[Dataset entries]
——————
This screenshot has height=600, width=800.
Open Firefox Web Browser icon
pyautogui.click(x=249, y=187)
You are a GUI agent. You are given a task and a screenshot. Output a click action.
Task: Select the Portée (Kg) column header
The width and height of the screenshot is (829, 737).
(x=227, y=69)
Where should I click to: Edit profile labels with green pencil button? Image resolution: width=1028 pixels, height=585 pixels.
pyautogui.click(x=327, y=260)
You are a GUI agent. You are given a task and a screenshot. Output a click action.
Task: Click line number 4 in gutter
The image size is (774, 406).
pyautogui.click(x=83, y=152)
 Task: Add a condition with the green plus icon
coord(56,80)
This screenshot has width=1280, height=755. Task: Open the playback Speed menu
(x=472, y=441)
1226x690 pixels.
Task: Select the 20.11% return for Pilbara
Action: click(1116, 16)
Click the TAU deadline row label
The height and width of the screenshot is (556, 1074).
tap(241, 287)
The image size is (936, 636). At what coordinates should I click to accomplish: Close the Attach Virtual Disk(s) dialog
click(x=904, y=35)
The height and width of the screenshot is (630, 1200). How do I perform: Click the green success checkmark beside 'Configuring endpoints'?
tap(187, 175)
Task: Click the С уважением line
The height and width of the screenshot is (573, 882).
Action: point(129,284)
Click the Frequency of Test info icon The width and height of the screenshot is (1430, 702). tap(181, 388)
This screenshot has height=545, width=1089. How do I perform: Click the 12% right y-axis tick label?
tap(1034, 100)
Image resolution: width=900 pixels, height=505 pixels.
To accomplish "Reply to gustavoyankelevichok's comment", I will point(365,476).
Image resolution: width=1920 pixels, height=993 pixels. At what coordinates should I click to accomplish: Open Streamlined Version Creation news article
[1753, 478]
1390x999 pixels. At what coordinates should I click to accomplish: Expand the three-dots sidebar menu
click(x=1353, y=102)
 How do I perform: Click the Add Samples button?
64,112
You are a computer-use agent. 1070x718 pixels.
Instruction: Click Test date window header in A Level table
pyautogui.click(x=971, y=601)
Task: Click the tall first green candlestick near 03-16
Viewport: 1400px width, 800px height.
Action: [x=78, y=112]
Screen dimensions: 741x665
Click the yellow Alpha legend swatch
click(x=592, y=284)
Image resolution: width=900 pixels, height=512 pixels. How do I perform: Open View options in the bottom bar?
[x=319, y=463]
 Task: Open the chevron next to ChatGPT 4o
——————
▶ **WHAT IS NEEDED**:
The answer is the full set of records, printed exactly as given.

▶ **WRITTEN RESPONSE**:
This screenshot has height=600, width=800.
Open Firefox Web Browser icon
pyautogui.click(x=249, y=187)
You are a GUI agent. You are given a task and a screenshot. Output a click action.
Task: Select the Portée (Kg) column header
The width and height of the screenshot is (829, 737).
(x=227, y=69)
Where should I click to: Edit profile labels with green pencil button? Image resolution: width=1028 pixels, height=585 pixels.
pyautogui.click(x=327, y=260)
You are a GUI agent. You are given a task and a screenshot. Output a click action.
Task: Click line number 4 in gutter
The image size is (774, 406).
pyautogui.click(x=83, y=152)
 Task: Add a condition with the green plus icon
coord(56,80)
This screenshot has width=1280, height=755. Task: Open the playback Speed menu
(x=472, y=441)
1226x690 pixels.
Task: Select the 20.11% return for Pilbara
Action: click(1116, 16)
Click the TAU deadline row label
The height and width of the screenshot is (556, 1074).
tap(241, 287)
The image size is (936, 636). At what coordinates should I click to accomplish: Close the Attach Virtual Disk(s) dialog
click(x=904, y=35)
The height and width of the screenshot is (630, 1200). How do I perform: Click the green success checkmark beside 'Configuring endpoints'?
tap(187, 175)
Task: Click the С уважением line
The height and width of the screenshot is (573, 882).
Action: point(129,284)
Click the Frequency of Test info icon The width and height of the screenshot is (1430, 702). tap(181, 388)
This screenshot has height=545, width=1089. How do I perform: Click the 12% right y-axis tick label?
tap(1034, 100)
Image resolution: width=900 pixels, height=505 pixels.
To accomplish "Reply to gustavoyankelevichok's comment", I will point(365,476).
Image resolution: width=1920 pixels, height=993 pixels. At what coordinates should I click to accomplish: Open Streamlined Version Creation news article
[1753, 478]
1390x999 pixels. At what coordinates should I click to accomplish: Expand the three-dots sidebar menu
click(x=1353, y=102)
 How do I perform: Click the Add Samples button?
64,112
You are a computer-use agent. 1070x718 pixels.
Instruction: Click Test date window header in A Level table
pyautogui.click(x=971, y=601)
Task: Click the tall first green candlestick near 03-16
Viewport: 1400px width, 800px height.
Action: [x=78, y=112]
Screen dimensions: 741x665
Click the yellow Alpha legend swatch
click(x=592, y=284)
Image resolution: width=900 pixels, height=512 pixels. How do I perform: Open View options in the bottom bar?
[x=319, y=463]
 Task: Open the chevron next to ChatGPT 4o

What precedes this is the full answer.